STA 4953 Final
Projects
Introduction
to Bioinformatics
Due Friday,
May 11 2001 by 1:15 p.m.
Gather
yourselves into groups of four. Each group must contain at least one Computer
Science major and one Mathematics major, and preferably at least one individual
who has completed the STA 3523 class.
Each group
will choose one of the following two projects to work on. Every individual
student will deliver an oral progress report on the part of the project under
his/her responsibility on Tues. 4/24 (project A) and Thurs. 4/26 (Project B).
The group will prepare together a written report to be turned in by 1:15 p.m.
on 5/11.
Project
A . Viral Genome Sequence Composition
1.
Write
a short essay (no more than 1 double spaced page) to introduce the family of
adenoviruses. What is the adenovirus made up of? What medical conditions are
associated with adenoviruses? Are there any existing remedies for serious
medical concerns caused by adenoviruses?
2.
The
accession number of five complete adenovirus genome sequences are given below.
You can access their GenBank records by following the links in the
Bioinformatics homepage (->Genome
projects -> Double Stranded Viruses ). Fill in the appropriate information:
Accession |
host |
length |
|
NC_001405 |
|
|
|
NC_001784 |
|
|
|
NC_001813 |
|
|
|
NC_001958 |
|
|
|
NC_002501 |
|
|
|
3.
Obtain
the nucleotide, dinucleotide and trinucleotide counts for each of the above
viruses. Display your counts in the form of tables and bar charts. Are there
significant variations in nucleotide, dinucleotide, and trinucleotide compositions
among the five adenoviruses?
4.
(a)
If each of these viral genomes is to be modeled as a sequence of independent
and identically distributed (i.i.d.) random variables (i.e., the rolling-die
model), what are the parameters of the model and what are their maximum
likelihood estimates?
(b) Repeat part (a) with a
Markov chain model.
(c) Do the data fit with
model (a) or model (b) better? Explain in detail how you assess the goodness of
fit of the models.
(d) Do you think that the
better model in (c) is a sufficiently good model for these viral DNA? If not,
what improvement would you suggest?
5. Pick any one of the adenoviruses. Make an overall
amino acid count and codon count on all the proposed coding regions (CDS) on
the GenBank record. Display your results in the form of tables and bar charts.

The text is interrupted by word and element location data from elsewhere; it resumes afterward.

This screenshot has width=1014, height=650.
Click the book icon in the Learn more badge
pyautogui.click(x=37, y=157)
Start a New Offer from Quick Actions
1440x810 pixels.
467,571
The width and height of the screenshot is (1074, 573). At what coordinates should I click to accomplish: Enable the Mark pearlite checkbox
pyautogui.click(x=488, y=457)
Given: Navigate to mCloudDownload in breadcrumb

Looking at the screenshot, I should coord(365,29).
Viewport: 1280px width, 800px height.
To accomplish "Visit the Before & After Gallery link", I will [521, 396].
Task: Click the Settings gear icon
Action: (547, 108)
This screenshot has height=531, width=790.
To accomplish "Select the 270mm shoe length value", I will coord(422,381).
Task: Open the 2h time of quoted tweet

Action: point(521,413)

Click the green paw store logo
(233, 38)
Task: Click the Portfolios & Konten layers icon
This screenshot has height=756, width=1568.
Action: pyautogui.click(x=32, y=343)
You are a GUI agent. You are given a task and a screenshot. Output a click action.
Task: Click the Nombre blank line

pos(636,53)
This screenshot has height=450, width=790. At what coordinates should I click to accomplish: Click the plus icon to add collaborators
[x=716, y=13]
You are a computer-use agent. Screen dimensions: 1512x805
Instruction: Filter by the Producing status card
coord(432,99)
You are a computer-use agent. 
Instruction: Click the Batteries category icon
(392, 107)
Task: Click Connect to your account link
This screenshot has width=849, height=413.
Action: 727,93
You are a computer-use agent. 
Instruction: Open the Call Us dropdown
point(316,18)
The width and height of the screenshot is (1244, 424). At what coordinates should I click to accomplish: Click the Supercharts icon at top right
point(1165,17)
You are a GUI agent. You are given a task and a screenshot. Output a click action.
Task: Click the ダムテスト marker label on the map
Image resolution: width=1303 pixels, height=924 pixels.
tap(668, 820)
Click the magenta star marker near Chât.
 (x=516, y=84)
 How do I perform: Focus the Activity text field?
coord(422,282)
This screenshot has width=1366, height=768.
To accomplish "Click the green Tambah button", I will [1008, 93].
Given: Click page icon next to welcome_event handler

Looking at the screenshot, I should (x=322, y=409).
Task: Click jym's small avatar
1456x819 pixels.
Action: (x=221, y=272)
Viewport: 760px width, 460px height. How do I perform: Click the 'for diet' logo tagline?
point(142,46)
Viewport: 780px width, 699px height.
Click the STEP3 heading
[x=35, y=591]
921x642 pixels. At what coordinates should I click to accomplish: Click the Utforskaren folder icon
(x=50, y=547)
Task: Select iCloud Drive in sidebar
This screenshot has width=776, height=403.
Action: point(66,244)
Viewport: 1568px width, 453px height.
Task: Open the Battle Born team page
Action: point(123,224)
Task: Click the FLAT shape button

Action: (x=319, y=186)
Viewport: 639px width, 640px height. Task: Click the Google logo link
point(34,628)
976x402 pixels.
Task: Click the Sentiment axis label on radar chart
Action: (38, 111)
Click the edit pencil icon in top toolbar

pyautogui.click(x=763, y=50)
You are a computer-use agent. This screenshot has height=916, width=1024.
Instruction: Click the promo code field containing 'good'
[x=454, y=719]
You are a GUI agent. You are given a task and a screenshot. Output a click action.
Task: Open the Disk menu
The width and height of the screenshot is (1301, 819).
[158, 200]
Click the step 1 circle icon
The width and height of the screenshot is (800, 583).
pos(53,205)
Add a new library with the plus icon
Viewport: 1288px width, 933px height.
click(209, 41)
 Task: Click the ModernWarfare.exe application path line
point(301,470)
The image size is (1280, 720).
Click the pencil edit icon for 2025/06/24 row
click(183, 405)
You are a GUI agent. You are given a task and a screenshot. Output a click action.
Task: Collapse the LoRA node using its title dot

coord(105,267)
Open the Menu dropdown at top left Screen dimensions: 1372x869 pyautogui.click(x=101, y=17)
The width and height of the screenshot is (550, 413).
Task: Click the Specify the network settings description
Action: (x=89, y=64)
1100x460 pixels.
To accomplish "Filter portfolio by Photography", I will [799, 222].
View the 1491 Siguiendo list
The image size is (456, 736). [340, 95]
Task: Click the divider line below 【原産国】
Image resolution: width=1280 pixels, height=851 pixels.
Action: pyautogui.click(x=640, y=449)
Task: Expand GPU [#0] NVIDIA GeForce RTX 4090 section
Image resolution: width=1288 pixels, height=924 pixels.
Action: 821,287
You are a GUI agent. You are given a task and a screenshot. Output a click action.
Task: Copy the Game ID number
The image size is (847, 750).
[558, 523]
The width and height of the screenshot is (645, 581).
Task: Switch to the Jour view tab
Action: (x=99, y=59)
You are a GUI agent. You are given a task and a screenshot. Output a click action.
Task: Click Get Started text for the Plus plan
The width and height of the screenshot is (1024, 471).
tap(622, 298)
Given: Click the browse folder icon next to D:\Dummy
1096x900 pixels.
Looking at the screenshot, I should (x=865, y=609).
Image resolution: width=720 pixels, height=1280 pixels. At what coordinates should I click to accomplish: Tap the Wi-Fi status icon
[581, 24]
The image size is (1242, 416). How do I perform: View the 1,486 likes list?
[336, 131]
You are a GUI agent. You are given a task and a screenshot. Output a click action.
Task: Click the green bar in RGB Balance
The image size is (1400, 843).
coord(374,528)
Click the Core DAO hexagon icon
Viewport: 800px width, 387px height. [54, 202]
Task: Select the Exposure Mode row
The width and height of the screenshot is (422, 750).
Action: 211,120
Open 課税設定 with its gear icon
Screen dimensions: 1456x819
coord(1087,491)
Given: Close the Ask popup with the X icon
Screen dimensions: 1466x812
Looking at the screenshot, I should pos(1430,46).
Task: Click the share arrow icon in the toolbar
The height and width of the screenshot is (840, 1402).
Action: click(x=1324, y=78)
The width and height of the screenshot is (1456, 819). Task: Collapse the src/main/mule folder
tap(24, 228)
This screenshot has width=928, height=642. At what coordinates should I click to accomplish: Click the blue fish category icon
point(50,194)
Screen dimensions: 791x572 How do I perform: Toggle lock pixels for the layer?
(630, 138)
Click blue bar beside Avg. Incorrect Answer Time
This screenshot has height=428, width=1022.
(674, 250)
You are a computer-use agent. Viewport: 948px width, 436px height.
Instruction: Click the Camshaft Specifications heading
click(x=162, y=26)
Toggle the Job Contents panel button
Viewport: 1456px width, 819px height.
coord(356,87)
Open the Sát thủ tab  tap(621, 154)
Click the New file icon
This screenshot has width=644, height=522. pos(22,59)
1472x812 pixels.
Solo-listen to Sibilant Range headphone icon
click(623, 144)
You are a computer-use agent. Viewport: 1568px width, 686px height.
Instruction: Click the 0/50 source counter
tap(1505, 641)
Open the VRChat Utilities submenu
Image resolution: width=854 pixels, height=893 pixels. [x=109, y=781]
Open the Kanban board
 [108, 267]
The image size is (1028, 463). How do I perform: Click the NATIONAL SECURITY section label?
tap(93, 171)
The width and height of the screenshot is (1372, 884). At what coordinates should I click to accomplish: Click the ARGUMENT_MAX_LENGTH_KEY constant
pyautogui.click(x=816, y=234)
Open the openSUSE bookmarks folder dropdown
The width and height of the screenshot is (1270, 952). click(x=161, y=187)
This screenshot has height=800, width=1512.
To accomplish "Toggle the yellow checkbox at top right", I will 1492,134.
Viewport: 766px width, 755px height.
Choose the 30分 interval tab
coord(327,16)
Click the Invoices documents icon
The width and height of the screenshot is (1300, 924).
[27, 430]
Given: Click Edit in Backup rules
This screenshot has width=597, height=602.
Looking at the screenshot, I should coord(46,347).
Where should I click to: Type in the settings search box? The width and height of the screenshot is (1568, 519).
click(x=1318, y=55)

For those amino acids coded by multiple codons, test if their synonymous codons
are being used equally likely.
Project
B Database Search
1.
Perform
a BLAST search with the following query sequence (this is the nucleotide
sequence around a certain gene of the fire ant) against a nucleotide database:
ATAACATCGCGACTTTAAGCCTGAGAACATACTGCTGGACGAGCACGGTCACGTCAGGAT
ATCGGATCTGGGATTGGCATGTGATTTCTCAAAGAAGAAGCCGCACGCGAGCGTTGGCACA
CACGATATATCGCACCTGAGATCATTAA
From the BLAST result, can
you get any idea of what gene this is?
2.
Translate
the above sequence into amino acids in all 6 possible frames (3 direct, 3
complement). Which amino acid sequence is most likely to be the real one? You
may use the GCG program "translate" or write your own program.
3.
Perform
a BLAST search using the amino acid sequence you have selected from question 2
as your query sequence against a
protein database. Repeat the run for
all different choices of substitution matrices and gap penalty functions
provided by the NCBI BLAST server. Are your results affected by the different
choices? Select a list of sequences that are consistently within the top 30
hits of the BLAST searches.
4.
From
the BLAST result, can you get any idea of what the protein is? Does it seem to
agree with your finding in question 1? If not, which one are you more inclined
to believe in? Why?
5.
Among
your list of selected proteins. What organisms do they come from? Which
organism is biologically closest to the fire ant?
6.
Take
a protein sequence from the organism you have chosen and align it against the
fire ant protein using first the GCG programs Gap and Bestfit. Explain the
differences between the results of Gaps and Bestfit.
7.
In
the output of both the Gap and Bestfit programs, there are parameters called
"Quality" and "Quality Ratio". Find out the meaning of
these parameters, how they are calculated, and verify that they have been
calculated correctly in your outputs.